** Opening DATA FOR ANALYSIS block **
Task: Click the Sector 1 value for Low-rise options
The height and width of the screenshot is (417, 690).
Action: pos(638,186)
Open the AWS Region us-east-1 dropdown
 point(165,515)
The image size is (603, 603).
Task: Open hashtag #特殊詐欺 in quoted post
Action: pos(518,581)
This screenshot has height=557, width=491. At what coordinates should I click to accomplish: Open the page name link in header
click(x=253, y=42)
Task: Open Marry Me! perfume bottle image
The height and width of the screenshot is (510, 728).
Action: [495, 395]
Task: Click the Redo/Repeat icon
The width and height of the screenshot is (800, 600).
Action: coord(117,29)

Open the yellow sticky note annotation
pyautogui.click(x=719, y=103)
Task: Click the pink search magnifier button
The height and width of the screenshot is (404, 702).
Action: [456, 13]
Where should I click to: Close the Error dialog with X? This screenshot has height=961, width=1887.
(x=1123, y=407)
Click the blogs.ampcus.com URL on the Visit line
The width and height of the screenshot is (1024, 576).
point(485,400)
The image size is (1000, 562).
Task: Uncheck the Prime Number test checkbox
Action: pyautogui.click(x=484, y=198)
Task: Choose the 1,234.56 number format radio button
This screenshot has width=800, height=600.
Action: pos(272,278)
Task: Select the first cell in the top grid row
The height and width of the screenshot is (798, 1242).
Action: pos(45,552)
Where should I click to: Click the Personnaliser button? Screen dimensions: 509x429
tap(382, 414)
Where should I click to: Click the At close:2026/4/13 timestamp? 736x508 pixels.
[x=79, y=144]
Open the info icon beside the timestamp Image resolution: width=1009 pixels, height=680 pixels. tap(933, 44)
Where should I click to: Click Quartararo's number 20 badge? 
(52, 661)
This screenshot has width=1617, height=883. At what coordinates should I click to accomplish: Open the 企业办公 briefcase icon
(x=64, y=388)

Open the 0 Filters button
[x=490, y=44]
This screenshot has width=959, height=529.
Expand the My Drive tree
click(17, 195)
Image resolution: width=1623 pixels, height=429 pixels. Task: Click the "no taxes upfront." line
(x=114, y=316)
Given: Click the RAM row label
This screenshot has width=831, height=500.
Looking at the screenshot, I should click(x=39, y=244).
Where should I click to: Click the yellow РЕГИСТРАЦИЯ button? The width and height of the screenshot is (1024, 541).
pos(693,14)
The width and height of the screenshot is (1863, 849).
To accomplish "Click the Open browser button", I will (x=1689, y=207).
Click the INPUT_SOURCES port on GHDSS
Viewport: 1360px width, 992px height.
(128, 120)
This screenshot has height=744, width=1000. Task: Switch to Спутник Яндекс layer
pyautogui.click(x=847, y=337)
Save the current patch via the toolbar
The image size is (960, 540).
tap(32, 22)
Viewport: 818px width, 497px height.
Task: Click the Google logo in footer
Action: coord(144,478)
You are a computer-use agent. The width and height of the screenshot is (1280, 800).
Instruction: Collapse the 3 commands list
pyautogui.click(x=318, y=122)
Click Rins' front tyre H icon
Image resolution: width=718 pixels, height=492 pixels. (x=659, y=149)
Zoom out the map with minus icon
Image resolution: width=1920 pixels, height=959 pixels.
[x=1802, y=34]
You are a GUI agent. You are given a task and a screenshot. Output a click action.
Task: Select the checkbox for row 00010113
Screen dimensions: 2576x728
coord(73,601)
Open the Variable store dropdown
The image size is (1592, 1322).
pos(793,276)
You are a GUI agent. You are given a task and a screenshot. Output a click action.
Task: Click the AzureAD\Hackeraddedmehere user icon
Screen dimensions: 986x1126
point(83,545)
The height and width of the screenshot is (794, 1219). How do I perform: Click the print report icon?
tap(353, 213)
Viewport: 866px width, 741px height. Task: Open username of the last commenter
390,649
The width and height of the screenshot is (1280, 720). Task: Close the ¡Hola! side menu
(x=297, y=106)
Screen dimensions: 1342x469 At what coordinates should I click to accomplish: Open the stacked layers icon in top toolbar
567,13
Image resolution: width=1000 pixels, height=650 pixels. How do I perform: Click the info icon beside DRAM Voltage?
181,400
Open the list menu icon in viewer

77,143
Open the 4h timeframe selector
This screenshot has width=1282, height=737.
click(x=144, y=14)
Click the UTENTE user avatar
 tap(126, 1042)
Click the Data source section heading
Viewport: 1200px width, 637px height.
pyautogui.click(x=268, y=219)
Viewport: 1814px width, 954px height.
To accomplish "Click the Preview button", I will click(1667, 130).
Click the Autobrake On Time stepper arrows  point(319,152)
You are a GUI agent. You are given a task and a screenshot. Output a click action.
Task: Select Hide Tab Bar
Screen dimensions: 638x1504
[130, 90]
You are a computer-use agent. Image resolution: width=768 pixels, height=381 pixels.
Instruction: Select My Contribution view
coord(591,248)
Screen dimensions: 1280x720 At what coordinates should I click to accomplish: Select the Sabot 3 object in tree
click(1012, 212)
** Closing DATA FOR ANALYSIS block **
▶ _WORK REQUIRED_
Copy out all the entries exactly once more.

▶ _SOLUTION_
Task: Click the Sector 1 value for Low-rise options
The height and width of the screenshot is (417, 690).
Action: pos(638,186)
Open the AWS Region us-east-1 dropdown
 point(165,515)
The image size is (603, 603).
Task: Open hashtag #特殊詐欺 in quoted post
Action: pos(518,581)
This screenshot has height=557, width=491. At what coordinates should I click to accomplish: Open the page name link in header
click(x=253, y=42)
Task: Open Marry Me! perfume bottle image
The height and width of the screenshot is (510, 728).
Action: [495, 395]
Task: Click the Redo/Repeat icon
The width and height of the screenshot is (800, 600).
Action: coord(117,29)

Open the yellow sticky note annotation
pyautogui.click(x=719, y=103)
Task: Click the pink search magnifier button
The height and width of the screenshot is (404, 702).
Action: [456, 13]
Where should I click to: Close the Error dialog with X? This screenshot has height=961, width=1887.
(x=1123, y=407)
Click the blogs.ampcus.com URL on the Visit line
The width and height of the screenshot is (1024, 576).
point(485,400)
The image size is (1000, 562).
Task: Uncheck the Prime Number test checkbox
Action: pyautogui.click(x=484, y=198)
Task: Choose the 1,234.56 number format radio button
This screenshot has width=800, height=600.
Action: pos(272,278)
Task: Select the first cell in the top grid row
The height and width of the screenshot is (798, 1242).
Action: pos(45,552)
Where should I click to: Click the Personnaliser button? Screen dimensions: 509x429
tap(382, 414)
Where should I click to: Click the At close:2026/4/13 timestamp? 736x508 pixels.
[x=79, y=144]
Open the info icon beside the timestamp Image resolution: width=1009 pixels, height=680 pixels. tap(933, 44)
Where should I click to: Click Quartararo's number 20 badge? 
(52, 661)
This screenshot has width=1617, height=883. At what coordinates should I click to accomplish: Open the 企业办公 briefcase icon
(x=64, y=388)

Open the 0 Filters button
[x=490, y=44]
This screenshot has width=959, height=529.
Expand the My Drive tree
click(17, 195)
Image resolution: width=1623 pixels, height=429 pixels. Task: Click the "no taxes upfront." line
(x=114, y=316)
Given: Click the RAM row label
This screenshot has width=831, height=500.
Looking at the screenshot, I should click(x=39, y=244).
Where should I click to: Click the yellow РЕГИСТРАЦИЯ button? The width and height of the screenshot is (1024, 541).
pos(693,14)
The width and height of the screenshot is (1863, 849).
To accomplish "Click the Open browser button", I will (x=1689, y=207).
Click the INPUT_SOURCES port on GHDSS
Viewport: 1360px width, 992px height.
(128, 120)
This screenshot has height=744, width=1000. Task: Switch to Спутник Яндекс layer
pyautogui.click(x=847, y=337)
Save the current patch via the toolbar
The image size is (960, 540).
tap(32, 22)
Viewport: 818px width, 497px height.
Task: Click the Google logo in footer
Action: coord(144,478)
You are a computer-use agent. The width and height of the screenshot is (1280, 800).
Instruction: Collapse the 3 commands list
pyautogui.click(x=318, y=122)
Click Rins' front tyre H icon
Image resolution: width=718 pixels, height=492 pixels. (x=659, y=149)
Zoom out the map with minus icon
Image resolution: width=1920 pixels, height=959 pixels.
[x=1802, y=34]
You are a GUI agent. You are given a task and a screenshot. Output a click action.
Task: Select the checkbox for row 00010113
Screen dimensions: 2576x728
coord(73,601)
Open the Variable store dropdown
The image size is (1592, 1322).
pos(793,276)
You are a GUI agent. You are given a task and a screenshot. Output a click action.
Task: Click the AzureAD\Hackeraddedmehere user icon
Screen dimensions: 986x1126
point(83,545)
The height and width of the screenshot is (794, 1219). How do I perform: Click the print report icon?
tap(353, 213)
Viewport: 866px width, 741px height. Task: Open username of the last commenter
390,649
The width and height of the screenshot is (1280, 720). Task: Close the ¡Hola! side menu
(x=297, y=106)
Screen dimensions: 1342x469 At what coordinates should I click to accomplish: Open the stacked layers icon in top toolbar
567,13
Image resolution: width=1000 pixels, height=650 pixels. How do I perform: Click the info icon beside DRAM Voltage?
181,400
Open the list menu icon in viewer

77,143
Open the 4h timeframe selector
This screenshot has width=1282, height=737.
click(x=144, y=14)
Click the UTENTE user avatar
 tap(126, 1042)
Click the Data source section heading
Viewport: 1200px width, 637px height.
pyautogui.click(x=268, y=219)
Viewport: 1814px width, 954px height.
To accomplish "Click the Preview button", I will click(1667, 130).
Click the Autobrake On Time stepper arrows  point(319,152)
You are a GUI agent. You are given a task and a screenshot. Output a click action.
Task: Select Hide Tab Bar
Screen dimensions: 638x1504
[130, 90]
You are a computer-use agent. Image resolution: width=768 pixels, height=381 pixels.
Instruction: Select My Contribution view
coord(591,248)
Screen dimensions: 1280x720 At what coordinates should I click to accomplish: Select the Sabot 3 object in tree
click(1012, 212)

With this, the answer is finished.